### PASSAGE SHOWN
===============

Wow, she told you what you needed to hear.


----------



## treyvion

Machiavelli said:


> I saw a guy wearing a t shirt for a seafood joint that said:
> 
> If it smells like fish, eat it!


Aww, man, that stinks:iagree:


----------



## 10th Engineer Harrison

nuclearnightmare said:


> OP
> 
> if you love her "unconditionally" - that may be a big part of the problem. stop that!
> there is nothing noble about loving a spouse without conditions (e.g. that it is returned). it only makes you very vulnerable to exploitation, humiliation etc. at their hands. Love for one's children is unconditional. not the spouse. Not ever


This is incorrect. But not why you might think.

Marriage is a contract 2 love one another. Obviously contracts are conditional on the partners holding up their end of the bargain. But there's no reason you can't love your spouse unconditionally at the same time you love them romantically and within the confines of an exclusive marital relationship.

Where people get in2 trouble, of course, is exactly what you describe. One spouse takes advantage of the other's fairyland conception of what unconditional love means and exploit them with it. Obviously (I certainly hope), using people isn't unconditional anything. Nor is allowing one's self 2 be used.

-ol' 2long


----------



## Riley_Z

2long said:


> This is incorrect. But not why you might think.
> 
> Marriage is a contract 2 love one another. Obviously contracts are conditional on the partners holding up their end of the bargain. But there's no reason you can't love your spouse unconditionally at the same time you love them romantically and within the confines of an exclusive marital relationship.
> 
> Where people get in2 trouble, of course, is exactly what you describe. One spouse takes advantage of the other's fairyland conception of what unconditional love means and exploit them with it. Obviously (I certainly hope), using people isn't unconditional anything. Nor is allowing one's self 2 be used.
> 
> -ol' 2long


I am not following...

If you love them unconditionally, then there's no contract, rules, or conditions on it.


----------



## SongoftheSouth

Reading stuff like this makes my blood boil - JNB your situation stinks. I couldn't blame you if you introduced your fists to this guys face. Bet this scumbag has done crap like this before. People like this piss me off


----------



## ariel_angel77

I'm so sorry this is happening jnb, I noticed that the last time you updated you were going to talk to the OMW. I really hope that went well. Worried about ya. Hope you are okay. I can't imagine or grasp the pain you must be going through.


----------



## Dyokemm

I think that OMW revealed that this was A LOT worse than he had been led to believe by his WW.

His world is probably in total chaos right now.

It seems probable on the timeline his WW provided that the A only stopped cause OMW discovered several weeks ago, and OP's WW was hoping to spin a story for her BH to protect both OM and herself from his anger at the betrayal.


----------



## ire8179

This OM sounds like a pathetic coward loser, he said that his married is already in bad condition anyway so instead of fixing it or divorce his solution is to lie to his wife and have an affair with MW ?  (i wish there's a throw up smiley here)


----------



## SongoftheSouth

ire8179 said:


> This OM sounds like a pathetic coward loser, he said that his married is already in bad condition anyway so instead of fixing it or divorce his solution is to lie to his wife and have an affair with MW ?  (i wish there's a throw up smiley here)

===============

### COLLECTED DATA
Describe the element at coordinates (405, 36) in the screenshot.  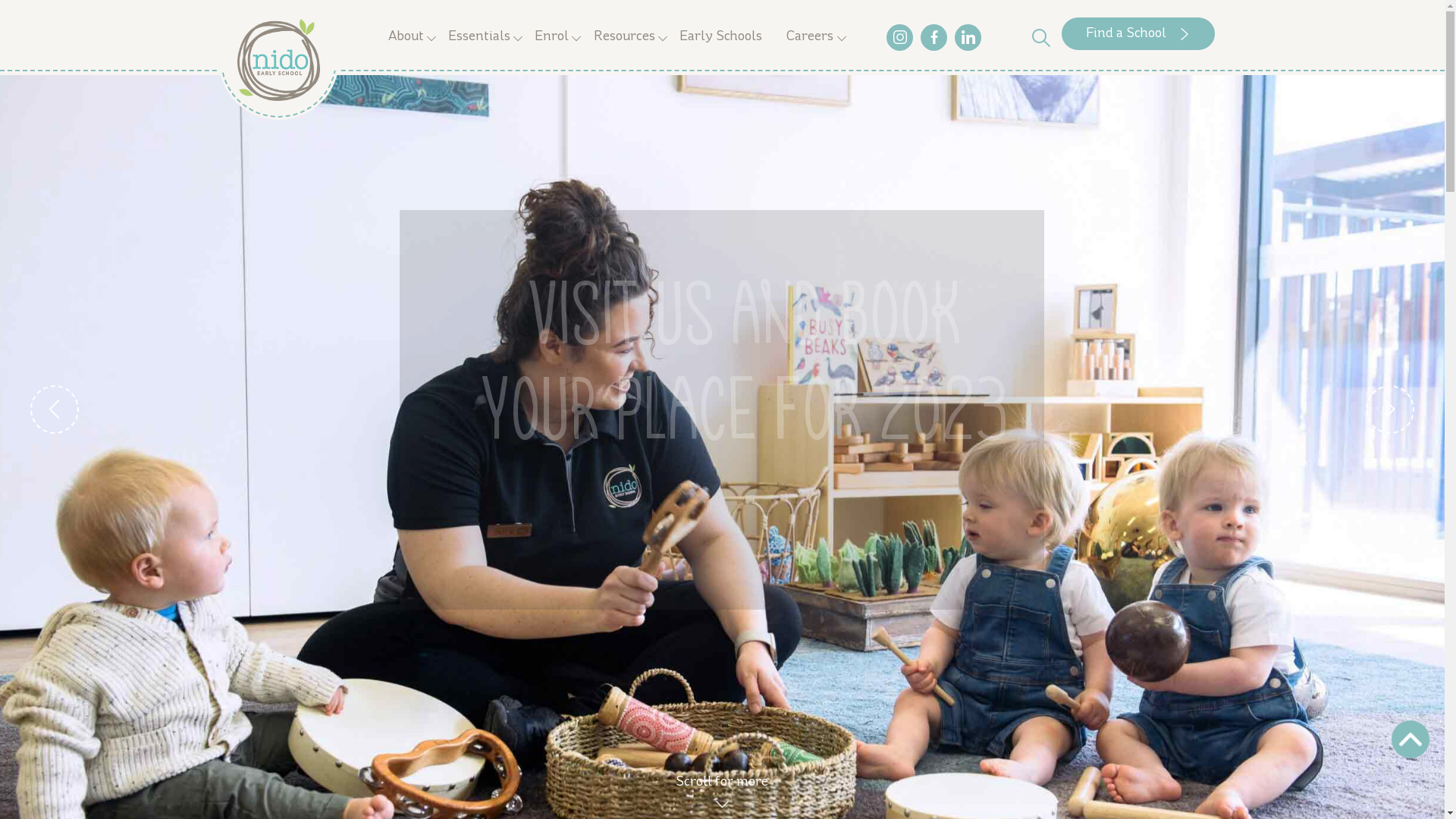
I see `'About'` at that location.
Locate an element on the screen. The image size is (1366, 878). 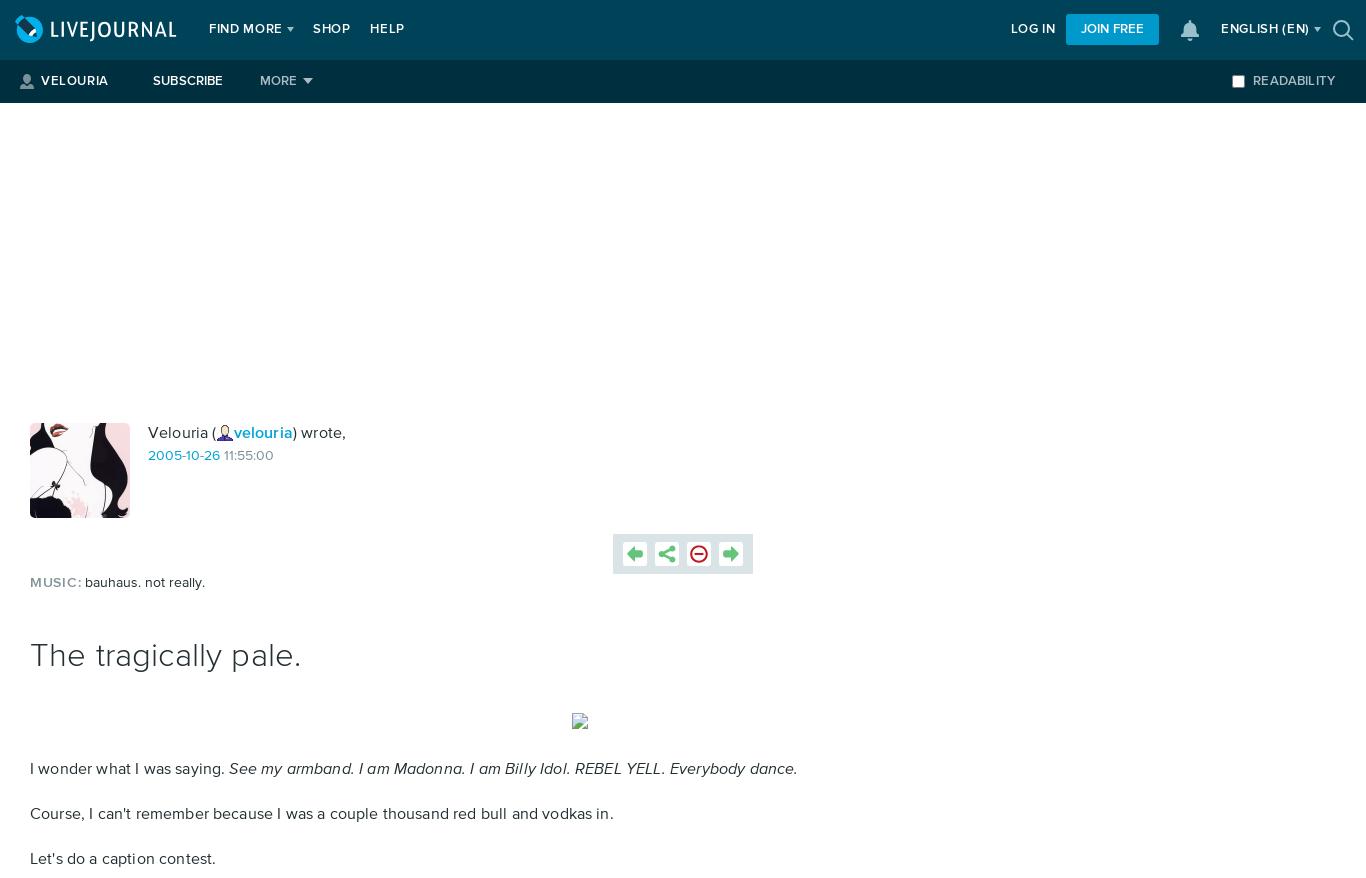
'Join free' is located at coordinates (1111, 28).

===============

### JOBS
[1] Decide whether each statement agrees with the forum thread. Answer yes or no for each, and quote the words of the thread that decide it.
(a) The post signed "-ol' 2long" calls marriage a contract to love one another.
(b) Riley_Z says unconditional love can still come with a contract.
(c) Dyokemm suggests the affair stopped only because the OMW found out.
[2] Duplicate the forum thread from "I'm so sorry" up to and including "at the betrayal.".
[3] List every distinct user name that appears as a post heading in the forum thread.

### RESPONSES FOR EACH TASK
[1]
(a) Yes: "Marriage is a contract 2 love one another."
(b) No: "If you love them unconditionally, then there's no contract, rules, or conditions on it."
(c) Yes: "the A only stopped cause OMW discovered several weeks ago"

[2]
I'm so sorry this is happening jnb, I noticed that the last time you updated you were going to talk to the OMW. I really hope that went well. Worried about ya. Hope you are okay. I can't imagine or grasp the pain you must be going through.


----------



## Dyokemm

I think that OMW revealed that this was A LOT worse than he had been led to believe by his WW.

His world is probably in total chaos right now.

It seems probable on the timeline his WW provided that the A only stopped cause OMW discovered several weeks ago, and OP's WW was hoping to spin a story for her BH to protect both OM and herself from his anger at the betrayal.

[3]
treyvion
10th Engineer Harrison
Riley_Z
SongoftheSouth
ariel_angel77
Dyokemm
ire8179